EHI understands that the problems in part stem from backlogs of data building up, which trust staff have not entered onto the CRS system, as many find it slow and cumbersome to use. The backlog has grown despite extra staff being taken on to enter data.

Similarly the trust says it cannot be clear how many patients are now waiting more than 20 weeks for treatment. These problems are said to be creating significant financial risks for the trust. “The Trust does not currently have robust activity and patient treatment income due to ongoing recording issues arising from the implementation of the CRS system.”

Further difficulties have been caused by the impact the implementation of the CRS system has had on activity recording, “patient treatment income is a significant risk for the Trust,” says a trust board paper.
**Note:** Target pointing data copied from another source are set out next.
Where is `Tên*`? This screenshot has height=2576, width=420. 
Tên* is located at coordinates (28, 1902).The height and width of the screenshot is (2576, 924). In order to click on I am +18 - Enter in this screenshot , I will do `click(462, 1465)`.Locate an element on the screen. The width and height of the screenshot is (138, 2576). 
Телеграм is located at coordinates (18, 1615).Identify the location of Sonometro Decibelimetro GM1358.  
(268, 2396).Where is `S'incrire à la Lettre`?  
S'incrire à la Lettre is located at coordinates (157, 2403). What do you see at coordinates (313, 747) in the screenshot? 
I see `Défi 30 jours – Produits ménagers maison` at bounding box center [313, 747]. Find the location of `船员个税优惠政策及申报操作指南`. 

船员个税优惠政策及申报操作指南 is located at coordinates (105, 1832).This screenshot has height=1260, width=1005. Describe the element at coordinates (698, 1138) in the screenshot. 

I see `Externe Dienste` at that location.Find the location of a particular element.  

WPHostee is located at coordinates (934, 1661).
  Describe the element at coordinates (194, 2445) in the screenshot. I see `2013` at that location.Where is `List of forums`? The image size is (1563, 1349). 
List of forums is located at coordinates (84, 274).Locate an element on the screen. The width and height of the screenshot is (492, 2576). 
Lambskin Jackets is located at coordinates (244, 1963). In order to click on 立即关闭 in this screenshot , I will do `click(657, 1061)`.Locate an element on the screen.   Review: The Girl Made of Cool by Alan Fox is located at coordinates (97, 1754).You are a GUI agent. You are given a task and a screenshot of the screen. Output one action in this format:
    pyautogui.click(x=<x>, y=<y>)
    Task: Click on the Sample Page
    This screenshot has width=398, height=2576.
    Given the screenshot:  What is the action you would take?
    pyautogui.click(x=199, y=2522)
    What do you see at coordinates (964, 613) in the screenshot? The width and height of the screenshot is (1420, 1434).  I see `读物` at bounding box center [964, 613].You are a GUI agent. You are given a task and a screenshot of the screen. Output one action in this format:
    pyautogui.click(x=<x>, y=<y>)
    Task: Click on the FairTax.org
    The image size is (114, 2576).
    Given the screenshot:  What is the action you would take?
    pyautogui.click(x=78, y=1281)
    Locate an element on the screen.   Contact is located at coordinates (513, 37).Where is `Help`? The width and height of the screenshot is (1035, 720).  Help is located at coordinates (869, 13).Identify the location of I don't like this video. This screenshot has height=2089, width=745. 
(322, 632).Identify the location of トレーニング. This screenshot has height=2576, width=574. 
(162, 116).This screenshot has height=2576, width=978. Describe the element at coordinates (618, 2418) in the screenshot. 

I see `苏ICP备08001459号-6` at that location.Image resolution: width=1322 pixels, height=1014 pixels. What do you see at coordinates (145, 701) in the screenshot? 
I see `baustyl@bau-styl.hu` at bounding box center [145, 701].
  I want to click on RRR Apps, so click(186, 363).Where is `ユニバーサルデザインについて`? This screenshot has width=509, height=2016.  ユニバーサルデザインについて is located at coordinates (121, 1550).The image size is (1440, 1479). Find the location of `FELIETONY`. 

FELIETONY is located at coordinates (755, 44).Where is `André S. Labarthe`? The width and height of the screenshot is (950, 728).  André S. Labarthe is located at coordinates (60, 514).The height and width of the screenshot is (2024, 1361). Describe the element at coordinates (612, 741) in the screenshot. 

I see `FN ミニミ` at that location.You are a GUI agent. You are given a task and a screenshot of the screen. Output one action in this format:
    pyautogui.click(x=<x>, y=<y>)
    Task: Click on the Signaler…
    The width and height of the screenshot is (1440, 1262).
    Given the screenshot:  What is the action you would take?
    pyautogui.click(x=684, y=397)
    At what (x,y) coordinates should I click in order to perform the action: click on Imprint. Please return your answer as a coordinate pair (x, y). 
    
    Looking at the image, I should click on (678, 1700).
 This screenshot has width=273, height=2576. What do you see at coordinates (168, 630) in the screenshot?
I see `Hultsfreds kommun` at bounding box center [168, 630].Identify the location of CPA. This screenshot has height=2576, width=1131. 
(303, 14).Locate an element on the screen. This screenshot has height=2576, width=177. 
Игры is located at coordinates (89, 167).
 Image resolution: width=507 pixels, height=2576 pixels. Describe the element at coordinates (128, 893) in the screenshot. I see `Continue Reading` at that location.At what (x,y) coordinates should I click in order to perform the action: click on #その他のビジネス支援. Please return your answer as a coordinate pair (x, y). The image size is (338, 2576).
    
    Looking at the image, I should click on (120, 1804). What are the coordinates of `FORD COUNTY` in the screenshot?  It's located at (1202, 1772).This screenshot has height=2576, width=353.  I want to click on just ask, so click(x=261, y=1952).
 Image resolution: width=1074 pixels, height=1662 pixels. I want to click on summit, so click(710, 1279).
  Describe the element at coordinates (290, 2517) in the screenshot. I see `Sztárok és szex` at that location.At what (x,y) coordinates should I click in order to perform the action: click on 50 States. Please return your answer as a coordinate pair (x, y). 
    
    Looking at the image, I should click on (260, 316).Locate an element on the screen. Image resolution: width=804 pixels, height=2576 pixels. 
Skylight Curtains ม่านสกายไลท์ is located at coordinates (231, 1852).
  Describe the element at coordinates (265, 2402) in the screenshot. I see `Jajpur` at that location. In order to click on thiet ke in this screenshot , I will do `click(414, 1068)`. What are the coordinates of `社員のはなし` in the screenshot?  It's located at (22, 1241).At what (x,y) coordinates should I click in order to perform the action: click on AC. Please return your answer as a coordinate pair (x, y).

Among the problems identified is overstatement of activity in areas including maternity, “it is very probable that activity in the CRS data warehouse has been overstated in some areas and this may create significant underperformance when these errors have been corrected,” warns the board paper.

“Further issues have arisen in CRS such as the creation of spurious spells for some specialties and duplicate outpatient attendances which have falsely inflated activity.” The board paper says it is hoped these errors “will be corrected in July”.

The trust finance director’s board paper concludes that the trust faces serious financial risks due to “failure to correctly report out of CRS due to system issues and failure to follow the correct workflows in CRS resulting in a loss of accurate and timely activity and income”.

In addition, “Delays in clinical coding, due to problems with CRS and lack of coder capacity, will increase the risk of being unable to monitor activity and income on a monthly basis with PCTs…” As an interim measure the trust will stop reporting monthly and move to quarterly reporting of activity to its PCT commissioners.

However, if it fails to resolve the CRS problems the trust faces significant difficulties. “Failure to achieve the 18 week targets due to the lack of a robust Trust capacity plan which will not only lead to loss of reputation but could trigger penalty payments under the 2008/9 contract with PCTs.”

BT says the London version of Millennium is locally customised to meet the needs of each individual trust, and so the problems should not affect the whole cluster.

A trust spokesperson said the issues were currently being resolved by BT and the London Programme for IT (LPfIT).

“The outstanding issues resulting from the implementation of CRS are in the process of being resolved,” she said

A LPfIT spokesperson, added: “As with any go-live LPfIT continues to work together with BT and the Trust to help resolve any issues that may arise from implementation of the Cerner CRS system.”